Selama ini, pemerintah memberikan izin Hak Guna Bangunan (HGB) dengan masa berlaku hingga 30 tahun untuk menempati lahan milik pemerintah di Gili Trawangan. Namun, penerbitan HGB saat ini masih terhambat karena status lahan yang berada dalam kawasan konservasi hutan.
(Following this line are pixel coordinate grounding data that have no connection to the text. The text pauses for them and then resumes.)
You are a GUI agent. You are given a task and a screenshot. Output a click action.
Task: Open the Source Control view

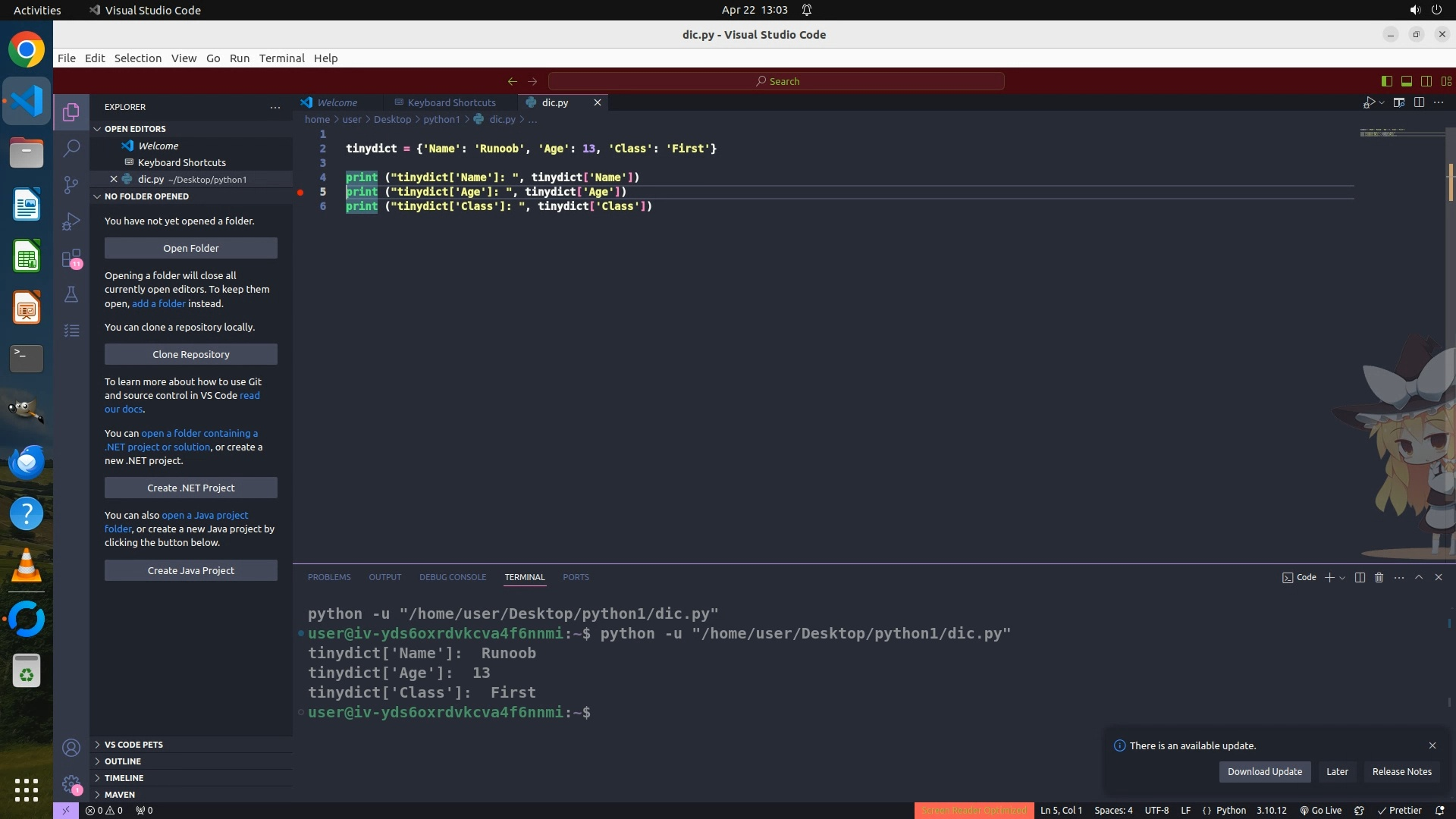71,184
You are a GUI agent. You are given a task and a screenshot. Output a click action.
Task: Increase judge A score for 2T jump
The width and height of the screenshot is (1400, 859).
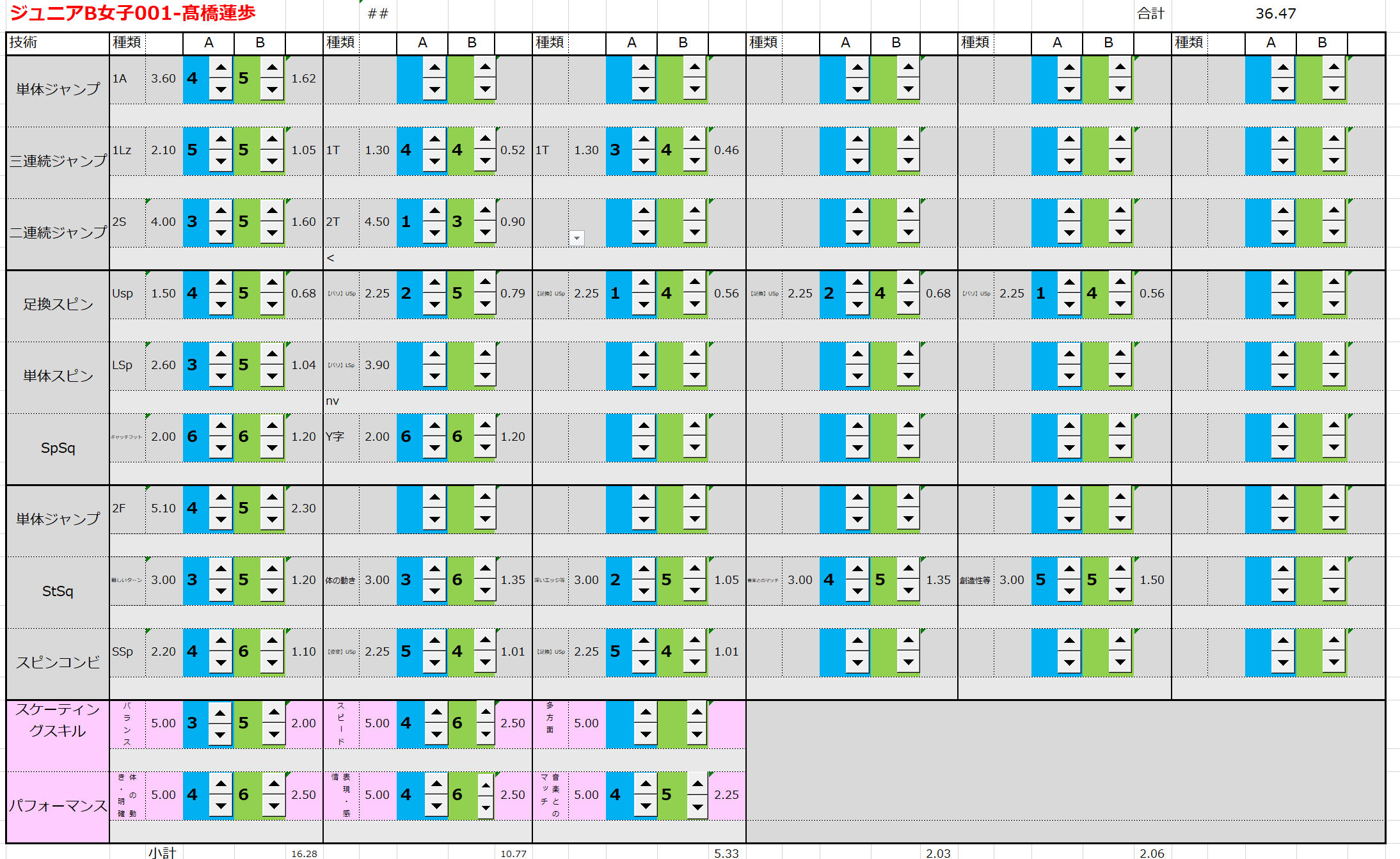[x=434, y=210]
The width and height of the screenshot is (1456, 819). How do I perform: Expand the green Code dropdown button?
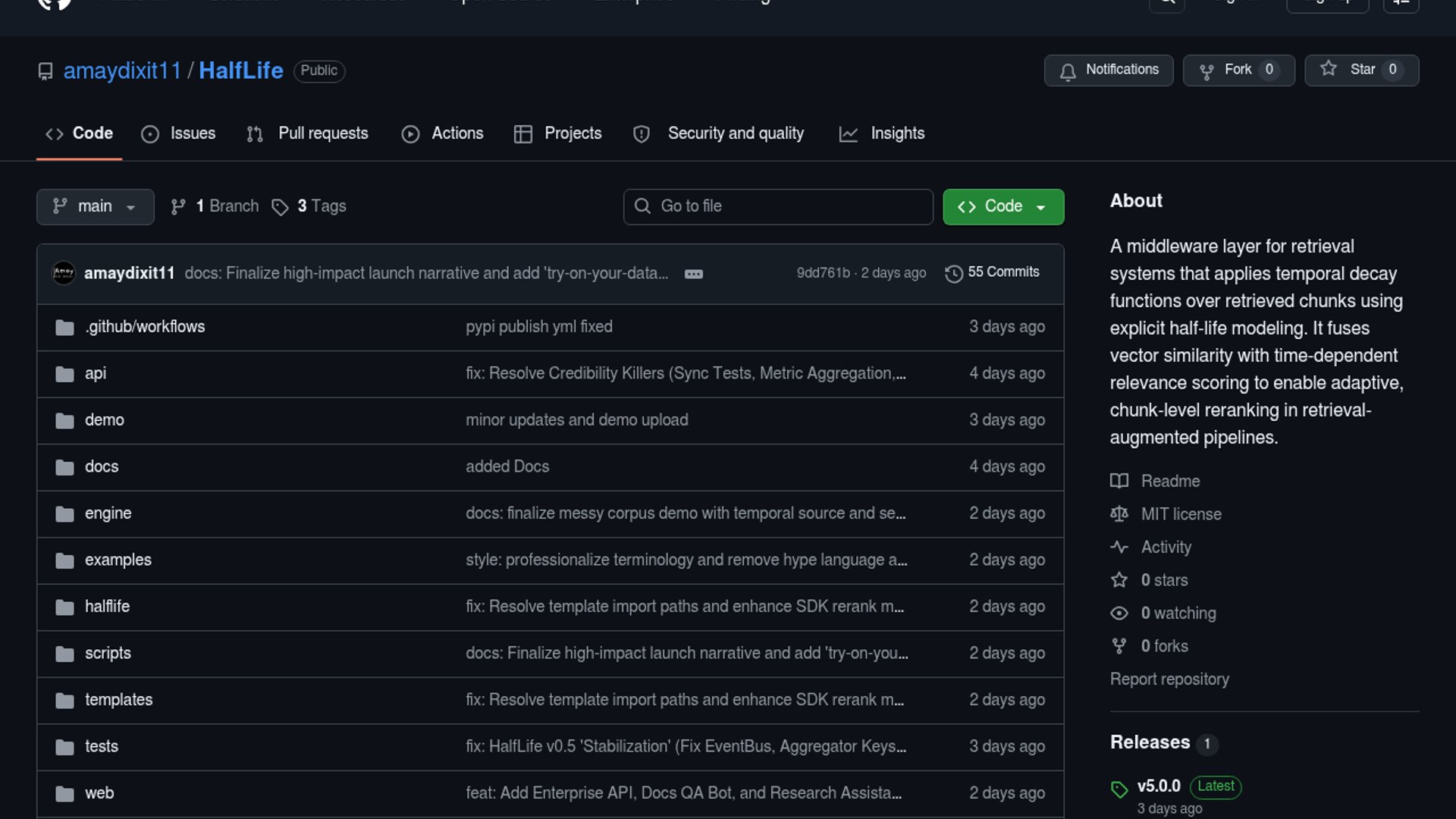1003,206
KPK juga mendorong Pemerintah Provinsi NTB untuk segera menyelesaikan Rencana Tata Ruang Wilayah (RTRW) di Gili Trawangan serta Gili Meno dan Gili Air. Dian menegaskan bahwa penyelesaian RTRW ini merupakan kunci untuk membuka jalan bagi langkah-langkah lanjutan yang akan melibatkan Kementerian Lingkungan Hidup dan Kehutanan (KLHK). Jika RTRW tidak segera diselesaikan, penarikan retribusi dan pengelolaan PAD akan terus terganggu.
Kepala Bidang Pengelolaan Badan Pendapatan Daerah (Bapenda) KLU, Andita Novita Sari, yang ikut serta dalam giat lapangan di Gili, mengakui bahwa pendampingan KPK sangat membantu dalam penertiban pajak.
“Dengan adanya pendampingan KPK, kami sangat bersyukur. Plang yang menunjukkan dukungan KPK membuat WP lebih taat pada kewajiban mereka,” katanya.
Andita menambahkan bahwa pada bulan puasa lalu, ada 15 WP yang menunggak pajak dengan total Rp8,5 miliar, namun Rp4,6 miliar sudah terealisasi. Sisa tunggakan Rp3,9 miliar diharapkan selesai hingga Desember tahun ini, seiring dengan pernyataan beberapa WP untuk melunasi pajak mereka.